(Dataset records):
───
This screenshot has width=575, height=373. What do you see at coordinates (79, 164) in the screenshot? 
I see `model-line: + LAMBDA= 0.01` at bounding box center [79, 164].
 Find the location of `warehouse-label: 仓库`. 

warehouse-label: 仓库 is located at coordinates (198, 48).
───
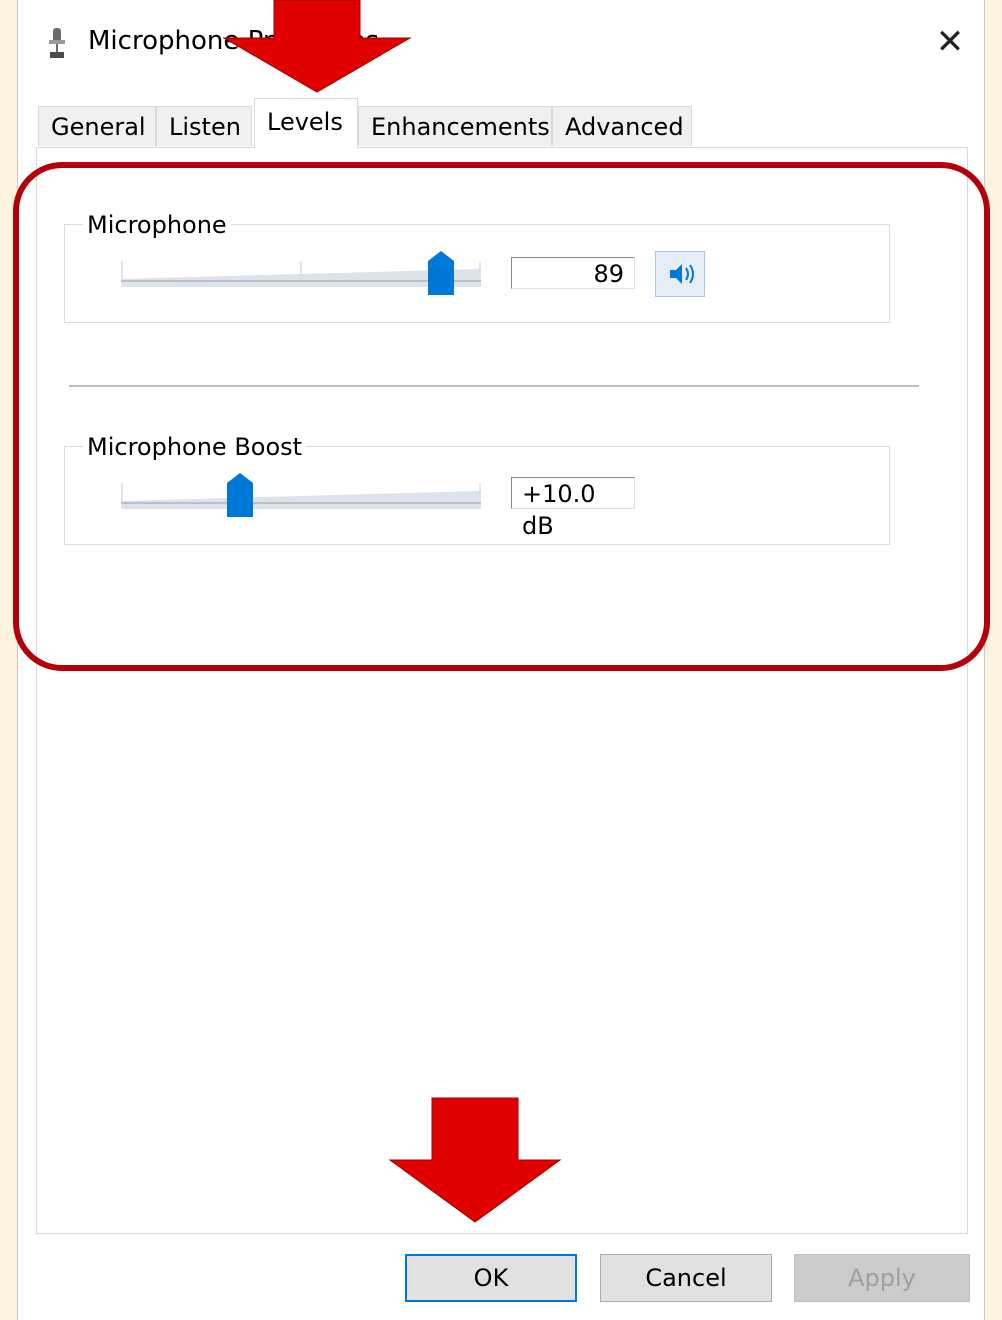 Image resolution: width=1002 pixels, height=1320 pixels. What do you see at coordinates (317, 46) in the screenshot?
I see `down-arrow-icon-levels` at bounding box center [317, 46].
───
(What this task involves): Rewrite the material from the line with "This screenshot has" to the line with "warehouse-label: 仓库 is", putting "Locate" in place of "Find the location of" and leaving everything else as it is.

(Task output):
This screenshot has width=575, height=373. What do you see at coordinates (79, 164) in the screenshot? 
I see `model-line: + LAMBDA= 0.01` at bounding box center [79, 164].
 Locate `warehouse-label: 仓库`. 

warehouse-label: 仓库 is located at coordinates (198, 48).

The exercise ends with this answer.